Analyse the Doppler effect in non-GEO satellites: calculation of Doppler shift ( frequency)

Question

I want to compute the Doppler frequency for LEO/MEO/GEO satellites. For the calculation I am using the following equations:

1. $$V= \sqrt{(G \cdot \frac{M}{R+h})}$$ - satellite speed. Height dependent

2. $$t=\frac{a\cdot (R+h)}{V}$$ - time varies depending on the angle of the satellite relative to the receiver.

3. $$f_d=\frac{V\cdot R \cdot f_0 \cdot \cos(a)}{(R+h) \cdot c} $$- frequency. It depends on the change in height and angle.

My initial parameters for calculation were:

G=6.67384e-11;
M=5.9726e24;
fb0=1.6e9;
R=6371;
c=3e8;

One of my results is:

t = 0, f_d = 1.244840 MHz or 1244.840 kHz for h = 300 km.

I thought I would get the Doppler frequency in a range ~ 400 - 600 kHz

Have I assumed the Doppler frequency incorrectly or are my calculations wrong?

edit 1:

My new result

Code I am using:

nu = 3.989e14;
fb0=1.6e9;
R=6371;
c=3e8;


h = [300e3 600e3 1200e3];

a=0:0.001:2*1.5707963267949;
% a=0:0.001:3.1416;
t = zeros(length(a),length(h));

Fd = zeros(size(t));
for i = 1:length(h)
    V(i)=(nu/(R+h(i)))^(1/2);
    t(:,i)=a/(V(i)/R);
    Fd(:,i)=((V(i)*R*f0*cos(t(:,i)*V(i)/R)))/((R+h(i))*c);
end;


figure()
plot(t,Fd)
legend(strcat('h=',num2str(h')))
xlabel('t')
ylabel('fd')

I believe Doppler shift for h = 300 and h = 600 should be almost the same, but according to the Matlab result they are different and difference is big.

Do I suppose wrong or is my code wrong?

Answer 1

You have a units problem.

First, in general, it is a bad idea to use G and M separately, because the accuracy to which they are individually known is much less than the accuracy to which their product, the gravitational parameter $\mu$, is known. With the two values you have, the product is accurate only to 5 digits out of the 12 to which we know Earth's $\mu$.

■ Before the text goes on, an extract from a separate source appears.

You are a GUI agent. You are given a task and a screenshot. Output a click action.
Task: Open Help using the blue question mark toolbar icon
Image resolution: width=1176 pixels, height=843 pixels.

The values you have for G and M lead to $\mu$=3.986 × 10¹⁴, which means the units are meters cubed per second squared, so you should use R and h in meters, not kilometers. 6371 km is a good estimate of Earth's average radius (with the meters digits depending on what definition of "average" you use), but definitions of satellite altitude are often not clear whether they mean that or instead Earth's maximum (equatorial) radius, 6378137 m.

If you put in 6371000 for R and 300000 for h, rather than 6371 and 300, then you will find the speed of a satellite in a circular orbit at that altitude is 7730 m/s, giving a maximum possible fractional Doppler shift of 7730/c = 2.578 × 10^-5, which at 1.6 GHz equals 41 kHz. The amount of that you actually see at each moment depends on how high the satellite gets in the sky on each pass. During a single pass, the Doppler shift is always most positive just as it comes into view, most negative just as it goes out of view, and zero when it reaches the highest elevation angle you see on each pass. The closer to directly overhead it is when it reaches that point, the greater its most positive and most negative shifts at rise and set on that same path were and will be.

I'm not going to work out the exact trigonometry for you, or how eccentricity gets involved, but a quick simulation with arbitrary values gives seven or eight observed passes per day at around 2000 to 7000 m/s maximum range-rate, for maximum per-pass Doppler shifts at 1.6 GHz of 11 to 37 kHz. Your mileage will vary with orbit inclination, observer latitude, and several other things.